Parmi les dix milliers de choses - Julia Pierpont
"Tu devrais peut-être t'intéresser davantage aux enfants que tu as déjà, dit-elle. Quel intérêt d'en faire un troisième quand on en a déjà gâché deux ?"
Quiconque est tenté de tromper son conjoint devrait garder à l'esprit qu'il n'est pas à l'abri de tomber sur un(e) foldingue qui va faire exploser sa vie. Jack Shanley avait totalement sous-estimé l'amour que lui portait la jeune maîtresse qu'il vient de larguer après quelques mois de passion torride. Et que fait une femme qui souffre ? Elle cherche à se venger. La vengeance sera aussi pathétique qu'effroyable. Celle que l'on n'appelle plus que "la fille", dans une tentative désespérée de la faire disparaître, imprime tous les échanges numériques qu'elle a pu avoir avec Jack, dont certains très érotiques, et flanque le tout dans une boite à chaussures qu'elle expédie à Deb, l'épouse trompée, avec cette impitoyable logique qui veut que si le coupable reste insensible, c'est l'innocent qui doit payer la facture. Sauf que la boite n'est pas réceptionnée par la mère mais par sa fille de douze ans, laquelle atterrée file la patate chaude à son frère qui s'en débarrasse auprès de sa mère. Voilà comment, en moins de temps qu'il n'en faut pour l'écrire, les turpitudes sexuelles du père ont fait le tour de la famille. Un froid polaire s'abat sur l'appartement des Shanley, dont Jack va être bientôt banni.
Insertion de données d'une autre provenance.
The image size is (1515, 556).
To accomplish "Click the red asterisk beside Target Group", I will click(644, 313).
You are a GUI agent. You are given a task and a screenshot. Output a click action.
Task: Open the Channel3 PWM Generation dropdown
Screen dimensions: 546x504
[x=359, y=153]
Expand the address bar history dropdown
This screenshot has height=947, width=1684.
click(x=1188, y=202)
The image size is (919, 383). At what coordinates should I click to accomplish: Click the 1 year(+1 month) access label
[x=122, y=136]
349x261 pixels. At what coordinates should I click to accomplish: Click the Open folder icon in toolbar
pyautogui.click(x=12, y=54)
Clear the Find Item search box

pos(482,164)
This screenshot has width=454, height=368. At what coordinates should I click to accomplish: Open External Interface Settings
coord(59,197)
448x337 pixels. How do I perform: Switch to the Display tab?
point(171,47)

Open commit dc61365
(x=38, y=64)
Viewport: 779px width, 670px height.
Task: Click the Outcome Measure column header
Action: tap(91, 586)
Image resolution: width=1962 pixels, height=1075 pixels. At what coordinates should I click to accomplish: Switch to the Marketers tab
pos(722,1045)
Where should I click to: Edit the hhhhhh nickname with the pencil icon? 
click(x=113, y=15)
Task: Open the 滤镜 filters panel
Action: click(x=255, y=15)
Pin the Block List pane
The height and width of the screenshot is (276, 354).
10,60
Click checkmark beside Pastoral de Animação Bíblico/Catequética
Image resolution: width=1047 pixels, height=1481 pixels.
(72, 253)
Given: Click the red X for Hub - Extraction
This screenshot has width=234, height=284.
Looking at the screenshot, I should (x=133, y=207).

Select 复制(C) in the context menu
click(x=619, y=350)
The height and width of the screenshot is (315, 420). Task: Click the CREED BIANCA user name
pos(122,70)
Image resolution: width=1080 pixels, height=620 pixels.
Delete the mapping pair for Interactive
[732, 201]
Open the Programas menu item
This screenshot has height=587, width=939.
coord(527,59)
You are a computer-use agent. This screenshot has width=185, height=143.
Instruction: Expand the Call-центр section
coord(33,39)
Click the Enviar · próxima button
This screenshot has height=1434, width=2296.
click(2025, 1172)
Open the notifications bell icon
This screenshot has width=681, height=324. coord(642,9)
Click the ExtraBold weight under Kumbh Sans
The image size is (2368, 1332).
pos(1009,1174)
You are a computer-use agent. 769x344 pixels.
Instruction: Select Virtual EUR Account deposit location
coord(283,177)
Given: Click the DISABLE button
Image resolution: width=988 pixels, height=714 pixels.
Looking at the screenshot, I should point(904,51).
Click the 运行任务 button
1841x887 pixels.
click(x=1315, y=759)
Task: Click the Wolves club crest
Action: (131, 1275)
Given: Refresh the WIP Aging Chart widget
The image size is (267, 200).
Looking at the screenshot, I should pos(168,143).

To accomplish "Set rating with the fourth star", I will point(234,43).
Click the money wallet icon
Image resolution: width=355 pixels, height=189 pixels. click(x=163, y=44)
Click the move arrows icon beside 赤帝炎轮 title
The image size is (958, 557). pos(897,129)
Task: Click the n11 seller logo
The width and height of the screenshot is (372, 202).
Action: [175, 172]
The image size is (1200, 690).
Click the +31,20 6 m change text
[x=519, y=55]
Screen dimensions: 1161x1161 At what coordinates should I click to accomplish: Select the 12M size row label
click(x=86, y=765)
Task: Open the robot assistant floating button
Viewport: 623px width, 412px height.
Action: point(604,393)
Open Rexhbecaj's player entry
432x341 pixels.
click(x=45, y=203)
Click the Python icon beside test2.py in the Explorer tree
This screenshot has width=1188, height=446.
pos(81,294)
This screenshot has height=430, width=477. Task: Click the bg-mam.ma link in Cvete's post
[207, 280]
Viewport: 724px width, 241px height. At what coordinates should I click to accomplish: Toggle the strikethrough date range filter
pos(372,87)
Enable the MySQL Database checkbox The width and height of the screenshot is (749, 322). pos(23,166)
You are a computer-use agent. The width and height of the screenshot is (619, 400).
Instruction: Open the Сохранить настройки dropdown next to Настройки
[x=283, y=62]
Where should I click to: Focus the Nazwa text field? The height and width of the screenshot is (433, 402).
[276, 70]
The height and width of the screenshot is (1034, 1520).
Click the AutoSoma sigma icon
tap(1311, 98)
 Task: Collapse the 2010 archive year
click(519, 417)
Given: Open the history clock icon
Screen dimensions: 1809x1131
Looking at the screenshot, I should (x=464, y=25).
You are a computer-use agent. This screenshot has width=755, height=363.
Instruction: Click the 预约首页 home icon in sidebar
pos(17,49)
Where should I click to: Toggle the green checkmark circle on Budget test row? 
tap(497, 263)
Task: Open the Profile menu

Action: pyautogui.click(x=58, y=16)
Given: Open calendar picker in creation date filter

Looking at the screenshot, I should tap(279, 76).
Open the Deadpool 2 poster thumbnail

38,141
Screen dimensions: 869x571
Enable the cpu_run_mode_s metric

Admettons que cette histoire des plus banales commençait avec une certaine originalité, et que la narration à quatre voix avait un certain charme. Hélas, les histoires d'adultères et de familles en décomposition se ressemblent toutes, et celle-ci n'a pas grand chose de plus que les autres, sauf qu'elle se déroule à Manhattan, ce qui présente toujours un petit côté exotique et excitant. Mais là-bas comme ailleurs, les couples s'essoufflent, les enfants finissent par découvrir que les parents ne sont pas ces êtres parfaits qu'ils imaginent, et certaines choses restent difficilement pardonnables. Il est bien difficile d'accorder la moindre circonstance atténuante à Jack, qui cumule à peu près toutes les lâchetés et les bassesses. Un type sans grand intérêt, sauf quand l'artiste d'avant-garde qu'il est parle de son art, proférant ses seules paroles dignes d'intérêt de tout le bouquin.
Le meilleur moment du roman est sa deuxième partie où l'auteur nous fait un récit accéléré de ce qui va advenir de cette famille, mêlant les infimes détails du quotidien (la pendule de la cuisine toujours en avance ou en retard d'une heure) aux événements dramatiques de la vie (mort de la grand-mère). Cette partie arrive malheureusement trop tôt, donnant la fin (triste et fade) de l'histoire de cette famille, ôtant une grande partie de son intérêt à la troisième partie, qui m'a été d'un ennui mortel. Cette famille qui était une famille avec tous ses petits dysfonctionnements, mais ses petits bonheurs aussi, va devenir un bidule sans forme et semble-t-il sans goût, comme si après la réception de la boite maléfique et de son contenu, la vie ne pouvait plus avoir aucune saveur.
Je crois que je me suis lassée de ce genre d'histoires, en fait.
Stock, coll. La Cosmopolite, 2016. - 314 p.